VIRUSMYTH HOMEPAGE


MBEKI'S AIDS BOMBSHELL

By Muzondwa Banda

New African Dec. 1999


In a move that has delighted opponents of the AIDS establishment, President Mbeki has added his big voice to the concerns expressed against the "AIDS drug" AZT, saying there is "evidence" suggesting that the drug "is toxic and harmful" and that he has ordered his health minister to conduct further investigations into the safety of the drug and uncover "the truth".

Known as Zidovudine or Azidothymidine, AZT is produced by the British pharmaceutical giant GlaxoWellcome. For the last 10 years, experts who studied the effectiveness of the drug and people who have used it have continuously said the AZT was toxic and harmful.

The drug was originally developed as a cancer chemotherapy, and though it killed dividing blood cells and other cells, it was found to suppress the immune system, and thus abandoned as a cancer drug.

Years later, with the first AIDS scare stories frightening Western governments out of their cool reasoning, AZT, the cancer drug, was resurrected as an anti-AIDS drug in 1984.

Despite grave concerns by scientists that the drug's short term benefits did not compensate for its long term effects of its toxicity, AZT was "given singular support by the US and British government institutions and was to earn hundreds of millions of pounds for GlaxoWellcome", wrote Neville Hodgkinson, former science correspondent of the British weekly The Sunday Times in his 1996 book, AIDS the Failure of Contemporary Science.

But GlaxoWellcome denies the drug is toxic.

Since coming to power in June, Mbeki has been under immense pressure both at home and abroad to provide the expensive AZT free on the public health system.
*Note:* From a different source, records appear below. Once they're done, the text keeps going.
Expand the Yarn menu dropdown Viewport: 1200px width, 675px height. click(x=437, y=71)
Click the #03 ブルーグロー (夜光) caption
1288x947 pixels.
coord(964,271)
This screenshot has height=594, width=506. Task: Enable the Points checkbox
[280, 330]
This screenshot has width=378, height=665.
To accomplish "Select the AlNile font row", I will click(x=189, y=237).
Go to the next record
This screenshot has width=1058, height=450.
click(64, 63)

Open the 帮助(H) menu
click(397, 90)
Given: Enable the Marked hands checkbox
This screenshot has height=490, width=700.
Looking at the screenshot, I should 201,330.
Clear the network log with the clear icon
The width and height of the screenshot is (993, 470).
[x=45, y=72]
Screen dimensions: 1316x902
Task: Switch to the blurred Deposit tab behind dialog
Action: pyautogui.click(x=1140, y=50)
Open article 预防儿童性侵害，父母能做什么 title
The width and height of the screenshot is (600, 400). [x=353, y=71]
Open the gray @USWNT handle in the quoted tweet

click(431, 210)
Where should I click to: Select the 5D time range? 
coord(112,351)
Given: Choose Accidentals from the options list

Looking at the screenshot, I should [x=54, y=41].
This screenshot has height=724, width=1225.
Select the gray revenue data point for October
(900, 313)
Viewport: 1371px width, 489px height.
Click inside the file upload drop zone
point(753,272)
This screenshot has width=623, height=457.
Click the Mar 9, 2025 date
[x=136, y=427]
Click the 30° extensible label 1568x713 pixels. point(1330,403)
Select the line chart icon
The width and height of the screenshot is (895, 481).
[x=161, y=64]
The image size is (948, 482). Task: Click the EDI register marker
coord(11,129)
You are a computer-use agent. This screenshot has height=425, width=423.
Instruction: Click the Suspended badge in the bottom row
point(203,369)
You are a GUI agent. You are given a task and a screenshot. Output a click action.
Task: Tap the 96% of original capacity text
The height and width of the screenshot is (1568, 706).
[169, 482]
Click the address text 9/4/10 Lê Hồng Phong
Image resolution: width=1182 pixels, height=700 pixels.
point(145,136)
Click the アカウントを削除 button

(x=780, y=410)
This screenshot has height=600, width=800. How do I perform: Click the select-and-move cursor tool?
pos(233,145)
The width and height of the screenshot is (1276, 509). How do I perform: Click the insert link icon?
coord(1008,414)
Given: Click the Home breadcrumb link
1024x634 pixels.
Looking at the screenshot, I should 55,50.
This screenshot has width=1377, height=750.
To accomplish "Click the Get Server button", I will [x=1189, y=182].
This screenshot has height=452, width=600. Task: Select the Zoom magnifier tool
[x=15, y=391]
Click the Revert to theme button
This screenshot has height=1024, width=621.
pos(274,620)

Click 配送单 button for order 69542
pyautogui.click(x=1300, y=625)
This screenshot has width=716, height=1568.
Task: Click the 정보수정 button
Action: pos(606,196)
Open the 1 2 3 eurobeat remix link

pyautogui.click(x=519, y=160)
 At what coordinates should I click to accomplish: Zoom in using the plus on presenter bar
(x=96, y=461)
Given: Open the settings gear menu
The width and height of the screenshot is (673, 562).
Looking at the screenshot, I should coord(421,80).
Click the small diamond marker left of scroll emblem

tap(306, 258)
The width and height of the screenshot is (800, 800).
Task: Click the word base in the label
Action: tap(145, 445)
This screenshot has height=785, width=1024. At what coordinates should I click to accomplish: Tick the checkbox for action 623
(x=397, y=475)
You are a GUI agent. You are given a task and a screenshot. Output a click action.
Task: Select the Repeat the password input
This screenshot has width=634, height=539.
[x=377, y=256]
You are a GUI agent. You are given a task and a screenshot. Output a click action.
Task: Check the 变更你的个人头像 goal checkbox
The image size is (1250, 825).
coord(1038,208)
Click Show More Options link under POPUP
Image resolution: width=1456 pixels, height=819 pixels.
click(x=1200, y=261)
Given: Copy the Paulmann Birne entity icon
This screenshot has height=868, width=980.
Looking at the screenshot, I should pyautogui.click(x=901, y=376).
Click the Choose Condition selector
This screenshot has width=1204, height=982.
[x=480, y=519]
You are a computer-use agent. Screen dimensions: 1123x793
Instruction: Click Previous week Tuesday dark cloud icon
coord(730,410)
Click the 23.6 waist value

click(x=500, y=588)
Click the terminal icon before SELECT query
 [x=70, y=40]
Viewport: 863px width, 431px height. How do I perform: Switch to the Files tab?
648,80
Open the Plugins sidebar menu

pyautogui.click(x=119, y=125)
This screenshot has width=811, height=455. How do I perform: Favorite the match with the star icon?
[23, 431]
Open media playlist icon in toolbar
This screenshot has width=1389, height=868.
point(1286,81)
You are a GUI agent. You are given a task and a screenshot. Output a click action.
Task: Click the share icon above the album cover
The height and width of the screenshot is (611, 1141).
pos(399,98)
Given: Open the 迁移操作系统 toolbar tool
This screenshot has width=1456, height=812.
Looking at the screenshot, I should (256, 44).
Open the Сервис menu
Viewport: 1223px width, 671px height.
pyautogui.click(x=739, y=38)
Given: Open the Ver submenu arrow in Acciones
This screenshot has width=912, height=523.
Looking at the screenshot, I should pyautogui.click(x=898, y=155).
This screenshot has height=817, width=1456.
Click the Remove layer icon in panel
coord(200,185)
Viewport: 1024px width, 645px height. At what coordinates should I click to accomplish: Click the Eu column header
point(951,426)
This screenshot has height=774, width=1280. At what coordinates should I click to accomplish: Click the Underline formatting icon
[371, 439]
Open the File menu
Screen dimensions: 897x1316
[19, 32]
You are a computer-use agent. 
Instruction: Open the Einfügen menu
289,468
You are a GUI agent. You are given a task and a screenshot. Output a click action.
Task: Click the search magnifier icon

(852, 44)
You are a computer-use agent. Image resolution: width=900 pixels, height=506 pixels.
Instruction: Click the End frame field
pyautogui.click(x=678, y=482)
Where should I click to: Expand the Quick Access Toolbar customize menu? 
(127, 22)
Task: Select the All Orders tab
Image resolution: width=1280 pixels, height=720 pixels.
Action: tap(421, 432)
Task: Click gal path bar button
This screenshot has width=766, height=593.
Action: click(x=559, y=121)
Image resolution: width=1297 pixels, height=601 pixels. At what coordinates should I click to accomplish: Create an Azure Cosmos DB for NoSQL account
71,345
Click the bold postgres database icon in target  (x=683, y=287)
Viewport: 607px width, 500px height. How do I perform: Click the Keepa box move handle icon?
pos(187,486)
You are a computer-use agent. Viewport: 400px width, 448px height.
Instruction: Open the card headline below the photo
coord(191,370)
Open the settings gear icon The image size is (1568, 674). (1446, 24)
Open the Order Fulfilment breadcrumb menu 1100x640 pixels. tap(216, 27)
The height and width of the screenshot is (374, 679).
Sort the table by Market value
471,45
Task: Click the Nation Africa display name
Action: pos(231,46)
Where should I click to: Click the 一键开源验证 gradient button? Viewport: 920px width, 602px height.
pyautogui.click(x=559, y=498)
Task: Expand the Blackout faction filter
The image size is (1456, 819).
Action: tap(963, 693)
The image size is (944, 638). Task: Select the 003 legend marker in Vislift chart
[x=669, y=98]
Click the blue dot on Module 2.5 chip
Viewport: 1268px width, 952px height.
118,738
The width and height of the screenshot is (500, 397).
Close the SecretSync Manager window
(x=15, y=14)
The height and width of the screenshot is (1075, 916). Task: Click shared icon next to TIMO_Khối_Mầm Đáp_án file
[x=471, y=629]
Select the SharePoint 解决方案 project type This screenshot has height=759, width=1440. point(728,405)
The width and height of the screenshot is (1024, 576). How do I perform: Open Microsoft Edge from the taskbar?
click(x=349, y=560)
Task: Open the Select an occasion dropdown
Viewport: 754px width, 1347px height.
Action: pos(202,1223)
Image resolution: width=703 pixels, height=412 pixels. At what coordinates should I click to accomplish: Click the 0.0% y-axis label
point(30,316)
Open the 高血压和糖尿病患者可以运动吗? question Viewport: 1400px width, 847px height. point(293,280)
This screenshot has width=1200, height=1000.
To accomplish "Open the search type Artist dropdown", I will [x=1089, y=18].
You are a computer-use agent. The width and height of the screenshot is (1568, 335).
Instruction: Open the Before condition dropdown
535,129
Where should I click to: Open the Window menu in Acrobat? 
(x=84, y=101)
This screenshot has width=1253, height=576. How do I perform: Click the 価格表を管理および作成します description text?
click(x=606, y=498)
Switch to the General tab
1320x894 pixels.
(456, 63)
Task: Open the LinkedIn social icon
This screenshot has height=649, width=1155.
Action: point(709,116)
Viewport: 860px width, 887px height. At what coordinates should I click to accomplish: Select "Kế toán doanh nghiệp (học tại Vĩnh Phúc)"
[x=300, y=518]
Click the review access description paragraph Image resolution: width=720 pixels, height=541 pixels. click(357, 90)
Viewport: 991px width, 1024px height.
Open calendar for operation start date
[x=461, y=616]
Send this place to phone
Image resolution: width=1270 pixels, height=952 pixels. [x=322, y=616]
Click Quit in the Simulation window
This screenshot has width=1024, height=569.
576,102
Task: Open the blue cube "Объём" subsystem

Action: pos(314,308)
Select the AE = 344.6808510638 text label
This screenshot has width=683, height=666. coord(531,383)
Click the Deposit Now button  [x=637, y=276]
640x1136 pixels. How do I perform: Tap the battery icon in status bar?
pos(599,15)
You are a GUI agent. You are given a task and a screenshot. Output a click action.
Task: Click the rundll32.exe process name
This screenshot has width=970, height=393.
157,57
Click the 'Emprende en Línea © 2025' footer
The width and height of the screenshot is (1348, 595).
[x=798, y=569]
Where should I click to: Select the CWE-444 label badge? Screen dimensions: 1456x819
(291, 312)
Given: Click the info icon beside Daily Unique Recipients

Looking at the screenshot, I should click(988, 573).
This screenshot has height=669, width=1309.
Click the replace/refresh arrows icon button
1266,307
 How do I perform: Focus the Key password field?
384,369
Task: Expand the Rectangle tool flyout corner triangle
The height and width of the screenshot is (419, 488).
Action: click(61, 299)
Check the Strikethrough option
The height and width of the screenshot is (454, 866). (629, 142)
According to figures from the AIDS establishment, one in eight adult South Africans is infected with HIV.

Despite the pressure, Mbeki wants to use his own head. "There exists a large volume of scientific literature alleging, among other things, that the toxicity of this drug is such that it is in fact a danger to health...I have therefore asked the minister of health to go into all these matters so that we ourselves, including the country's medical authorities, are certain of where the truth lies," Mbeki told South Africa's second chamber of parliament, the National Council of the Provinces in early November.

He also revealed that the use of the drug was being challenged in courts in the US, Britain and South Africa itself.

"These are matters of great concern to the government, as it would be irresponsible not to heed the dire warnings which medical researchers have been making," said Mbeki.

GlaxoWellcome immediately issued a denial, saying Mbeki had been "gravely misinformed."

In a statement issued in Johannesburg, the company said: "For more than a decade, AZT has extended and improved the quality of life of millions of people living with HIV/AIDS around the globe."

Peter Moore, the company's medical director in South Africa, was adamant that following "extensive" research, the drug was given a stamp of approval 10 years ago, not only by South Africa's own Medicines Control Council (MCC) but also by the US Food and Drug Administration (FDA) and its British counterpart, and as well as the Centres for Disease Control (CDC) in Atlanta, USA. Moore also denied the court cases pending on the safety of AZT.

But in his book, Neville Hodgkinson revealed that documents obtained from the FDA through the the US Freedom of Information Act, showed that the main trial of AZT, upon which the drug received its license, was invalid because many of the rules for the conduct of such studies had been broken.

"The death rate among the placebo patients was far higher during the few weeks of the trial than ever seen before or since among AIDS patients, suggesting either that a disproportionate number were at death's door before the trial began, or that their deaths were accelerated because of their being deprived of conventional treatment for their infections during the course of the trial."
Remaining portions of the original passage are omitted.